Wsh stylé le maillot du Maroc mais tu dis de la merde Amneris.
À l'Humanité, on est censés faire du matérialisme, de l'analyse concrète de la situation concrète, notamment de l'islamophobie d'État en France, pas de la morale féministe abstraite de colon.
Vous croyez parler de l'Iran et défendre Satrapi. En réalité, vous parlez de vous-mêmes. Parce que le sujet c même plus l'Iran.
Le sujet c la France.
La France qui se regarde amoureusement dans le miroir Satrapi et y voit exactement ce qu'elle veut voir : une laïcité innocente, une émancipation par rupture avec la religion, un ennemi religieux altérisé parfait qui lui évite toute autocritique sur Mossadegh, Saddam, ses responsabilités historiques ou l'islamophobie qu'elle produit ici.

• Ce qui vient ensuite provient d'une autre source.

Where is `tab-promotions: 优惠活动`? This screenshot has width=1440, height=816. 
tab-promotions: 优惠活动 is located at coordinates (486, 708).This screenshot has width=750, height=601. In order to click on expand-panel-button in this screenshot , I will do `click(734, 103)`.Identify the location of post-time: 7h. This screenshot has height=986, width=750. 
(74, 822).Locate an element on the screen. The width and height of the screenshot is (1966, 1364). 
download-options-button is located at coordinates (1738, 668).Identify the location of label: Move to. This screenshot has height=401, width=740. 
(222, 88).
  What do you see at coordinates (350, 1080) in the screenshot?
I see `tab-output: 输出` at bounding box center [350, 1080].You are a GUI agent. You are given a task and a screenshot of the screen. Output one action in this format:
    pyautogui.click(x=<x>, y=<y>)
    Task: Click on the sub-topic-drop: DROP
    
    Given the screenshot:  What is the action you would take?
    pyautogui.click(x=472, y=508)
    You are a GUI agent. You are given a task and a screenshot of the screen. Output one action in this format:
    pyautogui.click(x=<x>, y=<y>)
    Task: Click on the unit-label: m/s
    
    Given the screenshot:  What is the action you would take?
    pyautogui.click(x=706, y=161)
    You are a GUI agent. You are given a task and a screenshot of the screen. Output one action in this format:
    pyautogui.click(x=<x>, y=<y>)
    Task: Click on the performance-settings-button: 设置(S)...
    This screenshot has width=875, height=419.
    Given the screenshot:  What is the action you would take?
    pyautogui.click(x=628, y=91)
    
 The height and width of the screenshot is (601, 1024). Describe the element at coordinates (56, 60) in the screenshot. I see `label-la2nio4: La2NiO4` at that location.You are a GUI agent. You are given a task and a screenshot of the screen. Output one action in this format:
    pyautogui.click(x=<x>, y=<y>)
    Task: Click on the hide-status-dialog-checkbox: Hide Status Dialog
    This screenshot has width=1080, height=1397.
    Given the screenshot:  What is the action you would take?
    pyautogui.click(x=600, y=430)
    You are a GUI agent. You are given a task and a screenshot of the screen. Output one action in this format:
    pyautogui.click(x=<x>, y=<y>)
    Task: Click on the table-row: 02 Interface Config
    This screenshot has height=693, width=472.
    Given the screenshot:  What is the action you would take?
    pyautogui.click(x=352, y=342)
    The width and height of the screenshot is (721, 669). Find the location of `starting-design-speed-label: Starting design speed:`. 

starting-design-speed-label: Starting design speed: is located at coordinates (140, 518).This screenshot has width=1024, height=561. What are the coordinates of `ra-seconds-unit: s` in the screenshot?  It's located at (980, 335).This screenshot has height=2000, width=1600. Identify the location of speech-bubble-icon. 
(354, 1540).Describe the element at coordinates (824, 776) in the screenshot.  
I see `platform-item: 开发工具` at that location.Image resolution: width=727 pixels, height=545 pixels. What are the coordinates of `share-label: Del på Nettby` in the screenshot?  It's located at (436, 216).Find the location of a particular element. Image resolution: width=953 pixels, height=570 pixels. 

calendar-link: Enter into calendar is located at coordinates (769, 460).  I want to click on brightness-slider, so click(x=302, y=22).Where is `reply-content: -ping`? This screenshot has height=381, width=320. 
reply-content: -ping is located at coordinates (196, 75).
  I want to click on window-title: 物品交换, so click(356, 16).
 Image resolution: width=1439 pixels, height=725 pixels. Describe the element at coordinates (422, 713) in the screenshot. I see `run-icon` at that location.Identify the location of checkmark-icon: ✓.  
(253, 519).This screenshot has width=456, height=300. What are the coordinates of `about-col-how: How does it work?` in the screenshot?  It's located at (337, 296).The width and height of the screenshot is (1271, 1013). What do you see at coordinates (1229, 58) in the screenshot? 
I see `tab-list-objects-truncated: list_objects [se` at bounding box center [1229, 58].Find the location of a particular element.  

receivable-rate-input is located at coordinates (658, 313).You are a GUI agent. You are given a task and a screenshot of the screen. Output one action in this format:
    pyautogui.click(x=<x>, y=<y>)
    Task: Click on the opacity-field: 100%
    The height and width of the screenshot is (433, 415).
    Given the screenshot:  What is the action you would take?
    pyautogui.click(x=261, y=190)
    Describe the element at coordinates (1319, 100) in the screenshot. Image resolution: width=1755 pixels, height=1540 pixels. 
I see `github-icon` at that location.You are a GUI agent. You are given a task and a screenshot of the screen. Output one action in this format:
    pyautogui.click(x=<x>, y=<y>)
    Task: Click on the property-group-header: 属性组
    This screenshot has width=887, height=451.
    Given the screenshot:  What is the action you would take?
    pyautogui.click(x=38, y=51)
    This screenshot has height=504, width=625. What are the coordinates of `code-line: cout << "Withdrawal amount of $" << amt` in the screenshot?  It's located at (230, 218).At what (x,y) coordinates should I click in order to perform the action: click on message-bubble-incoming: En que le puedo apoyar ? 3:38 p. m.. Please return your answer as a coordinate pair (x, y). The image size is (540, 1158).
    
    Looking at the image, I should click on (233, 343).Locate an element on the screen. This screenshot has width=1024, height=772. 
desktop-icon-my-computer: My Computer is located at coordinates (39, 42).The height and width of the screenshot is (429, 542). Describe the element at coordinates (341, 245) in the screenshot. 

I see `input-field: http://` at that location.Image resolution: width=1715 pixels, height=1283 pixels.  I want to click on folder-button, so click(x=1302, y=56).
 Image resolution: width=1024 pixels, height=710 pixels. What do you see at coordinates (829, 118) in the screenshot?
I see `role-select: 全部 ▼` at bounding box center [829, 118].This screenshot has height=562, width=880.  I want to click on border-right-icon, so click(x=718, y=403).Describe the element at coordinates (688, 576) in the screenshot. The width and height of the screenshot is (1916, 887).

Pour nourrir ce confort moral, vous transformez une actrice politique en témoin sacré.
Satrapi n'est pas un sucre. C une femme adulte qui n'a jamais caché ses positions. En la dessinant à travers le statut exclusif de « femme victime », vous effacez toute son agentivité politique. Vous transformez une actrice engagée en objet de compassion. C misogyne.
Elle ne s'est jamais exprimée sur les récents bombardements en Iran, la mort de centaines d'écolières ou l'agression israélo-américaine. Vous minimisez son soutien au Printemps républicain, ses positions sur Israël et la manière dont elle dresse indirectement l'Iran comme responsable de ce que l'Occident lui inflige.
Le féminisme vous a tellement brainrot que toute critique devient automatiquement une agression.
Et c précisément pour le CADRAGE de son récit que la France en a fait une référence absolue. Vous n'en faites pas un récit parmi d'autres. Vous en faites LE récit.
Ça fait vingt ans que c diffusé dans les écoles, sur le service public, ressorti à chaque crise.
Même quand des gosses meurent sous les bombes, c encore cette grille de lecture qu'on recycle. C une putain de dinguerie.
Ce récit est devenu une caution culturelle intouchable qui a contribué à rendre pensables et légitimes les répressions visant les musulmanes en France, de la loi de 2004 aux interdictions dans le service public en passant par l'abaya.
Et pendant tout ce temps, les autres voix ont été marginalisées ou rendues invisibles.
Comme le collectif « Lettre de Téhéran », qui a fini par publier un communiqué et quitter les réseaux en dénonçant la récupération française de la lutte des femmes iraniennes.
Dès qu'une parole ne confirme plus le récit dominant, elle devient secondaire, suspecte ou invisible.
Sah, c ça le mécanisme.
Transformer une actrice politique en témoin sacré, son témoignage en vérité officielle, puis présenter toute critique de cette vérité comme une violence.
Et L'Humanité participe à ce mécanisme à fond.